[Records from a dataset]
* * * *

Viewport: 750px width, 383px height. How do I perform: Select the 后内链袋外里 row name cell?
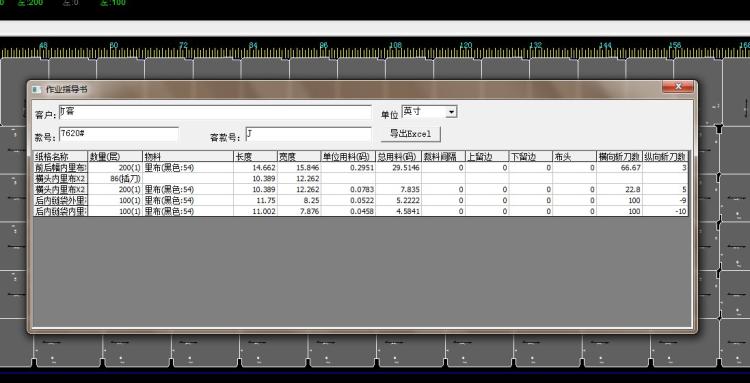pyautogui.click(x=60, y=200)
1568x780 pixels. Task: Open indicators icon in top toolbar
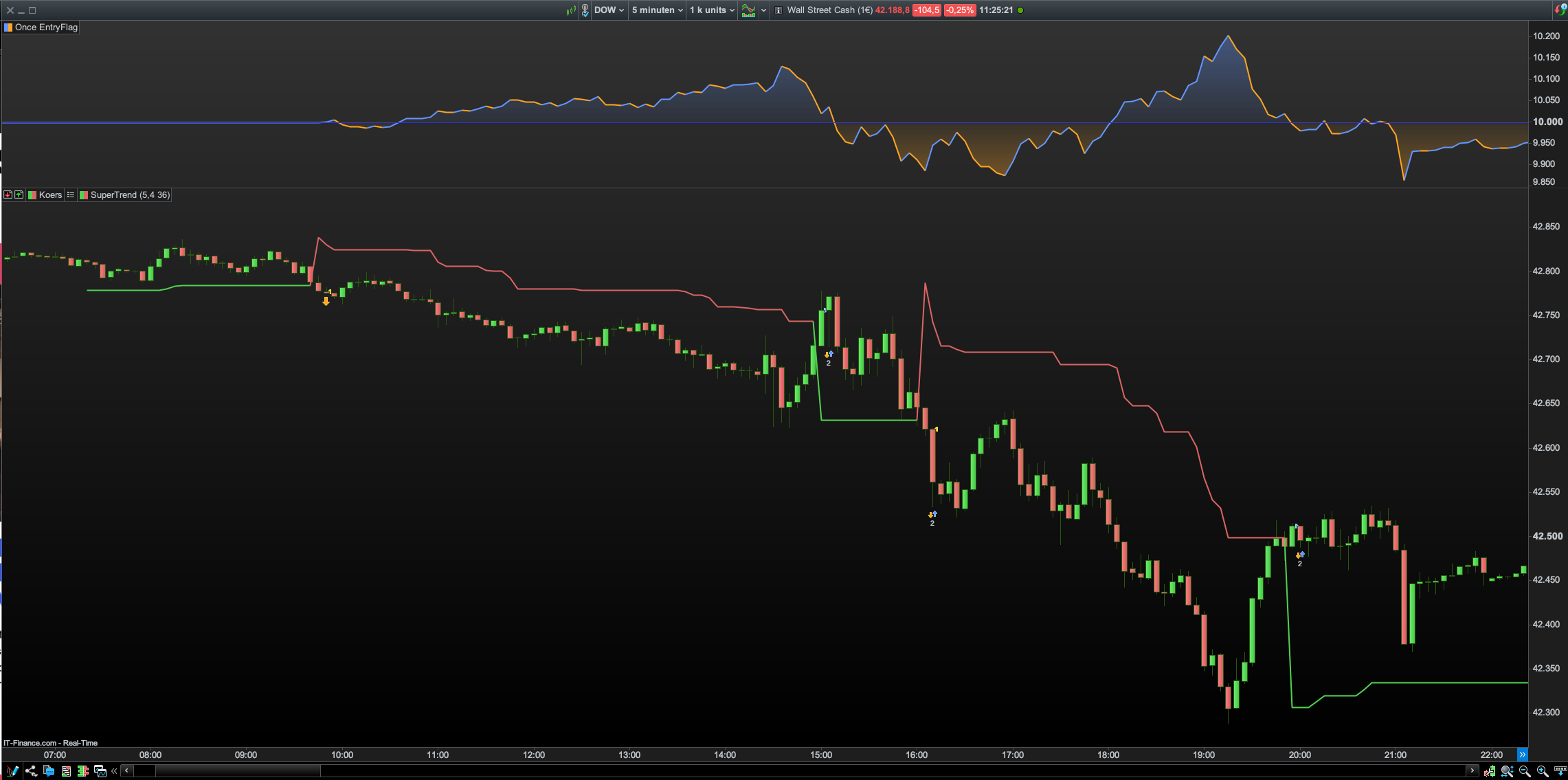click(748, 10)
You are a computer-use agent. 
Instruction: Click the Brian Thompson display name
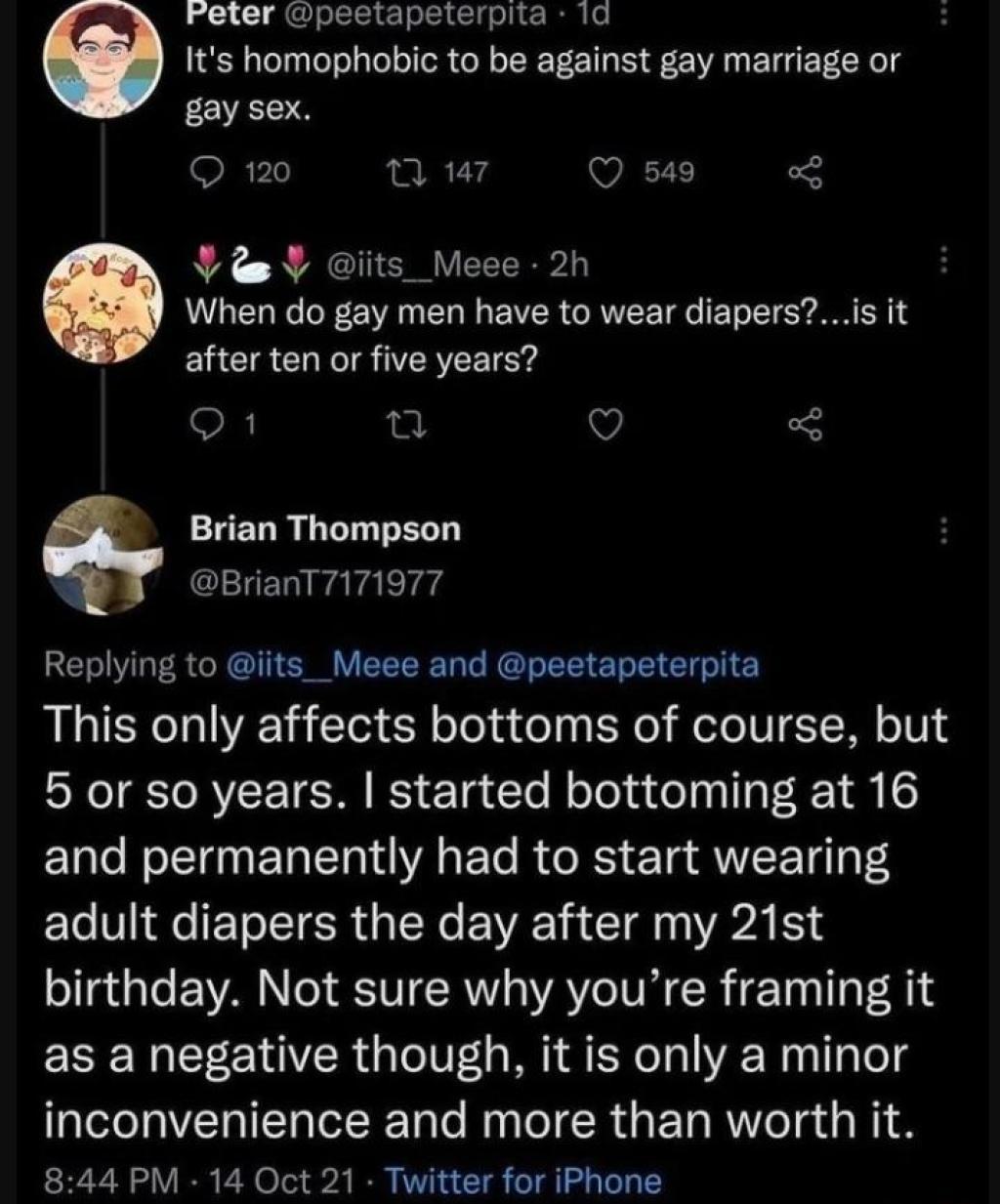(324, 529)
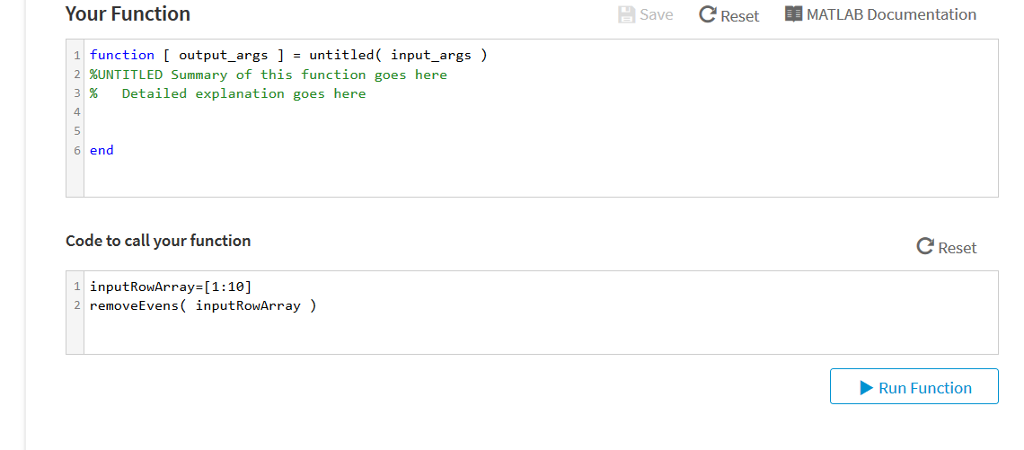The height and width of the screenshot is (450, 1024).
Task: Open MATLAB Documentation book icon
Action: click(x=793, y=14)
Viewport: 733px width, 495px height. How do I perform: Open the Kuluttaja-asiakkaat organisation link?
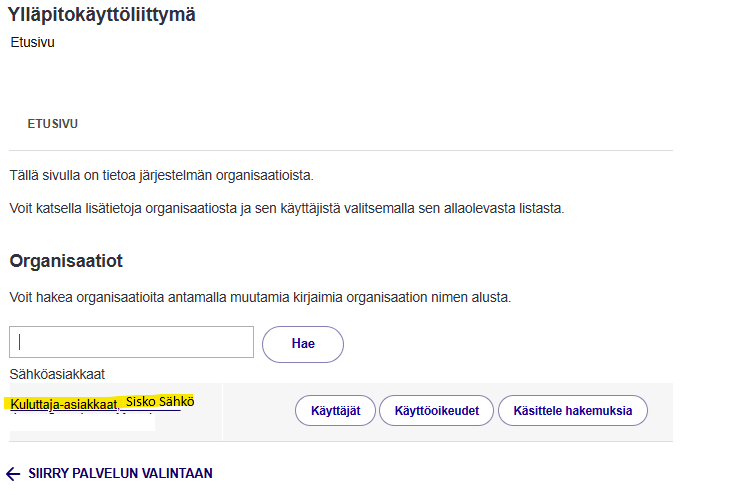tap(63, 403)
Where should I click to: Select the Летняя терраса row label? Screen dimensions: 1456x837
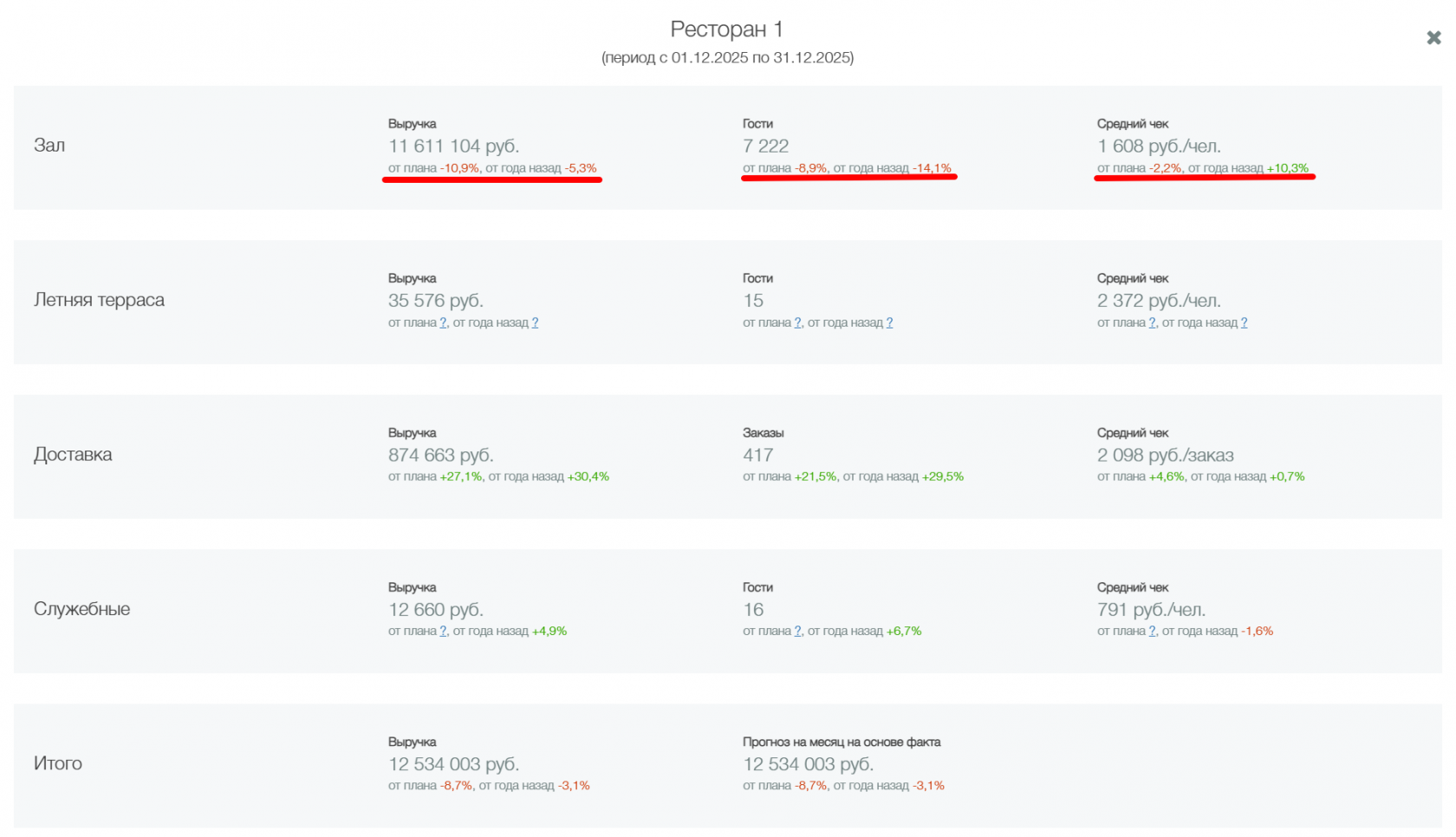tap(99, 300)
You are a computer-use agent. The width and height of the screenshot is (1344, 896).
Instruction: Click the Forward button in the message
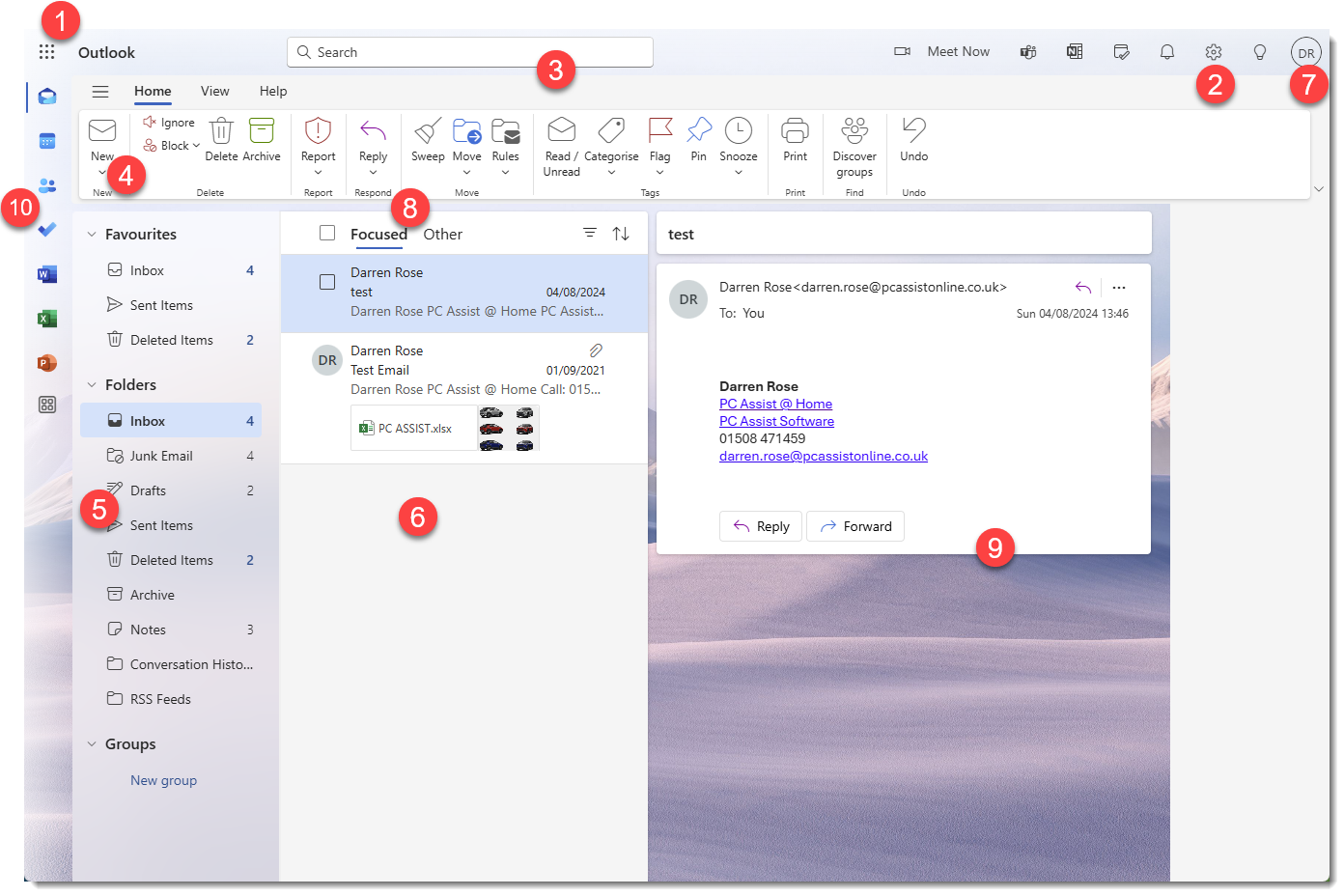click(x=855, y=526)
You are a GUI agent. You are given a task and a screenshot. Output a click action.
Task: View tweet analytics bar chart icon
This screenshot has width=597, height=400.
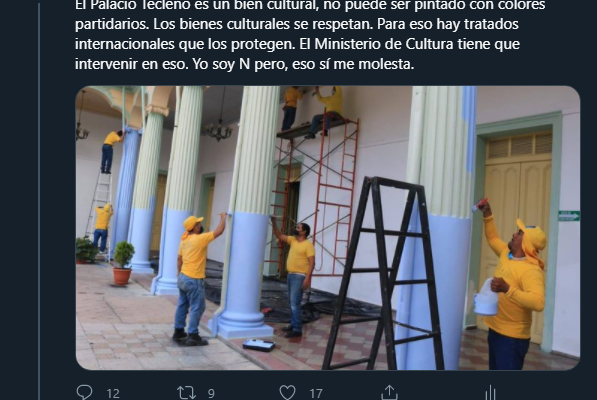tap(490, 393)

* * * *

- **Work to complete**
Please reproduce everything from the line containing "You are a computer-use agent. The" down to the end of the records, swapping "Forward" for "Reply" and leaving all else unchanged. Omit the pictures from your answer.

- **Task output**
You are a computer-use agent. The width and height of the screenshot is (1344, 896).
Instruction: Click the Reply button in the message
click(x=855, y=526)
You are a GUI agent. You are given a task and a screenshot. Output a click action.
Task: View tweet analytics bar chart icon
This screenshot has width=597, height=400.
tap(490, 393)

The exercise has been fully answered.